Spreadsheet

FEATURE STATE: Gyroscops 0.1 [alpha]

XLSX is the file format used by Microsoft Excel spreadsheets.

ODS is the OpenDocument spreadsheet file format used by Libreoffice and OpenOffice.

What is it for?

The Spreadsheet plugin aims at integrating spreadsheet file formats (XLSX, ODS and CSV) into the Pipeline stack.

Installation

In a Satellite project, add the spreadsheet plugin this way:

composer require php-etl/spreadsheet-plugin

Usage

Building an extractor

To build an extractor, you need to specify the path of your file, the type of extractor to build, and the name of the sheet to read.

The different types of extractor supported are:

  • excel
  • open_document
  • csv



spreadsheet:
  extractor:
    file_path: 'input.xlsx'
    excel: 
      sheet: 'sheet2'



spreadsheet:
  extractor:
    file_path: 'input.ods'
    open_document: 
      sheet: 'sheet2'



spreadsheet:
  extractor:
    file_path: 'input.csv'
    csv: 
      delimiter: ','
      enclosure: '"'

Building a loader

To build a loader, you must specify the path of your file, the type of loader to build and the name of the sheet to write data into.

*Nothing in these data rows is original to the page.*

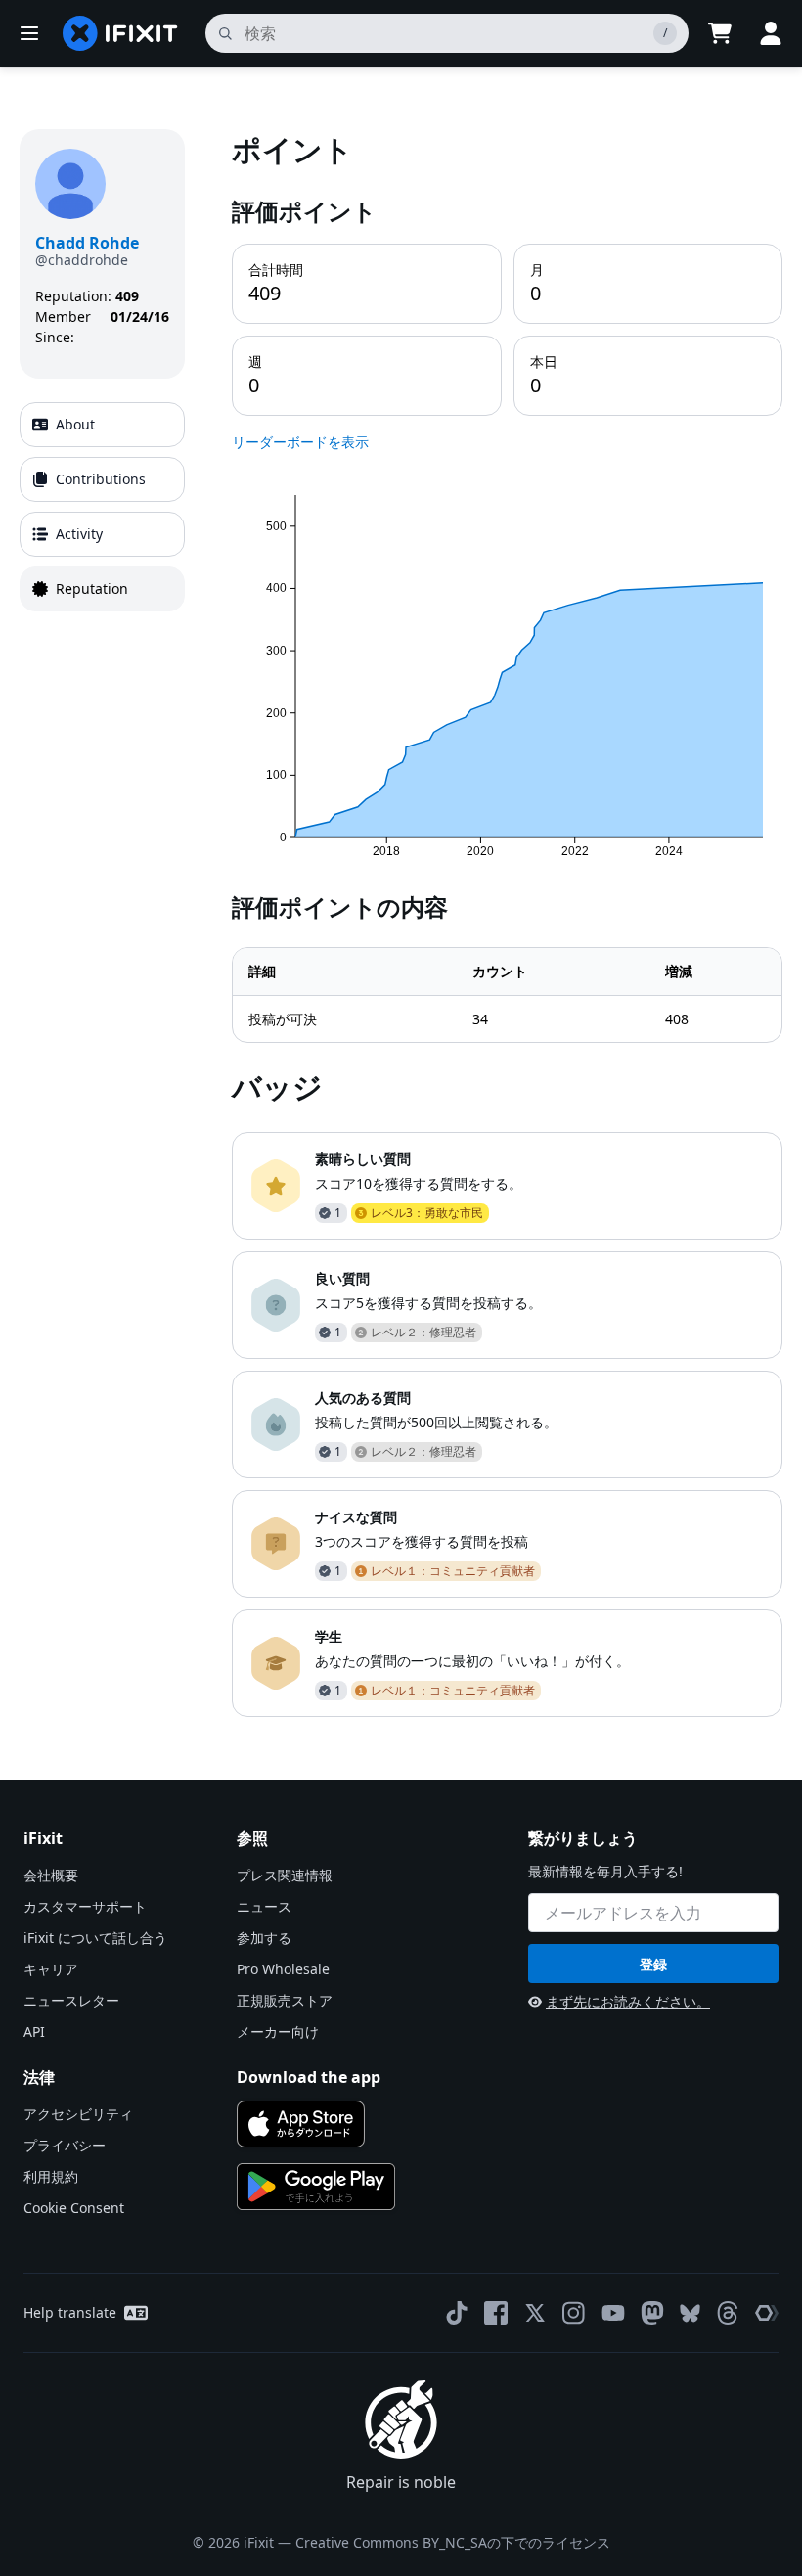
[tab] (102, 424)
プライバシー (64, 2145)
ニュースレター (71, 2000)
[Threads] (727, 2313)
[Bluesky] (690, 2313)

The different types of loader supported are:

  • excel
  • open_document
  • csv



spreadsheet:
  loader:
    file_path: 'output.xlsx'
    excel:
      sheet: 'sheet2'



spreadsheet:
  loader:
    file_path: 'output.ods'
    open_document: 
      sheet: 'sheet2'



spreadsheet:
  loader:
    file_path: 'output.csv'
    csv: 
      delimiter: ','
      enclosure: '"'

Advanced usage

Skip one or more lines

Your file may have a header of one or more lines, you must use the skip_lines option to get your pipeline to start extracting from the right row.



spreadsheet:
  extractor: 
    excel:
      # ...
      skip_lines: 2




spreadsheet:
  extractor: 
    open_document:
      # ...
      skip_lines: 2



spreadsheet:
  extractor: 
    csv:
      # ...
      skip_lines: 2

Note: This option is only available when building extractors

Splitting into several files

To limit the number of lines you will write into the output files, you can specify the max_lines option.



spreadsheet:
  loader:
    excel:
      # ...
      max_lines: 20



spreadsheet:
  loader:
    open_document:
      # ...
      max_lines: 20



spreadsheet:
  loader:
    csv:
      # ...
      max_lines: 20

Note: this option is only available for loaders